[Task description] Your answer must be the exact lines from the one holding "Instruction: Go to" through the final line of the records below, both included, and nothing more.

Collected data entries:
┌────────

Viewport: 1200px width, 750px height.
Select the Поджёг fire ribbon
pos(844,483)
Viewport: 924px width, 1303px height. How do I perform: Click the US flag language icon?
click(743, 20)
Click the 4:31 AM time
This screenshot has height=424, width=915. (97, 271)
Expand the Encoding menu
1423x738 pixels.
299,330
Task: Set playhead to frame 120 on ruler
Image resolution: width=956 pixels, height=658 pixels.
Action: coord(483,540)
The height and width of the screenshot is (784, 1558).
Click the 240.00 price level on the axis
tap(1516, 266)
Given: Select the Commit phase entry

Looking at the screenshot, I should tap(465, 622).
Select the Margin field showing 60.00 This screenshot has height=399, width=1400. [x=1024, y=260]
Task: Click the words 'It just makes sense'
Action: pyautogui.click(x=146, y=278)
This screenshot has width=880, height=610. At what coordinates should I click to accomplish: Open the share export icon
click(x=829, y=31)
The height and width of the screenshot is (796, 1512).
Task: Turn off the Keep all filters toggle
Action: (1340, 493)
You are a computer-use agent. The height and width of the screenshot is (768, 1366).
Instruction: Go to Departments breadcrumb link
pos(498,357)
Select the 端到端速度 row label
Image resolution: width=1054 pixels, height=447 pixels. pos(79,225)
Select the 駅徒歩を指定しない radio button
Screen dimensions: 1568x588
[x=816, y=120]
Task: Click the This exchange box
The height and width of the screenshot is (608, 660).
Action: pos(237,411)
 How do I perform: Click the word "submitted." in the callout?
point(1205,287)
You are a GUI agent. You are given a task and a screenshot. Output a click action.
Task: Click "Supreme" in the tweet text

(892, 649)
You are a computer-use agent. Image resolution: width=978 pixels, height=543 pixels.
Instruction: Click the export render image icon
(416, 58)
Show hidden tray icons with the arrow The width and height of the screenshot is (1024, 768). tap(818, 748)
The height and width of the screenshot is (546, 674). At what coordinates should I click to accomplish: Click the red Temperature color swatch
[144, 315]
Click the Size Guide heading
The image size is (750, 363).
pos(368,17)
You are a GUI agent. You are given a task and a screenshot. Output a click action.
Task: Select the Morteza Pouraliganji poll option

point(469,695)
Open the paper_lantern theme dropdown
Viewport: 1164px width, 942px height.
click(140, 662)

└────────

[Answer space]
Instruction: Go to Departments breadcrumb link
pos(498,357)
Select the 端到端速度 row label
Image resolution: width=1054 pixels, height=447 pixels. pos(79,225)
Select the 駅徒歩を指定しない radio button
Screen dimensions: 1568x588
[x=816, y=120]
Task: Click the This exchange box
The height and width of the screenshot is (608, 660).
Action: pos(237,411)
 How do I perform: Click the word "submitted." in the callout?
point(1205,287)
You are a GUI agent. You are given a task and a screenshot. Output a click action.
Task: Click "Supreme" in the tweet text

(892, 649)
You are a computer-use agent. Image resolution: width=978 pixels, height=543 pixels.
Instruction: Click the export render image icon
(416, 58)
Show hidden tray icons with the arrow The width and height of the screenshot is (1024, 768). tap(818, 748)
The height and width of the screenshot is (546, 674). At what coordinates should I click to accomplish: Click the red Temperature color swatch
[144, 315]
Click the Size Guide heading
The image size is (750, 363).
pos(368,17)
You are a GUI agent. You are given a task and a screenshot. Output a click action.
Task: Select the Morteza Pouraliganji poll option

point(469,695)
Open the paper_lantern theme dropdown
Viewport: 1164px width, 942px height.
click(140, 662)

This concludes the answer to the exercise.